**What this task involves**
The full set of records is to be reproduced verbatim.

(Stored data)
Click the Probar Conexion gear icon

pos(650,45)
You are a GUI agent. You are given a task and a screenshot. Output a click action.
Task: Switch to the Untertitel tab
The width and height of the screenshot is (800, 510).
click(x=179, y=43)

**Your solution**
Click the Probar Conexion gear icon

pos(650,45)
You are a GUI agent. You are given a task and a screenshot. Output a click action.
Task: Switch to the Untertitel tab
The width and height of the screenshot is (800, 510).
click(x=179, y=43)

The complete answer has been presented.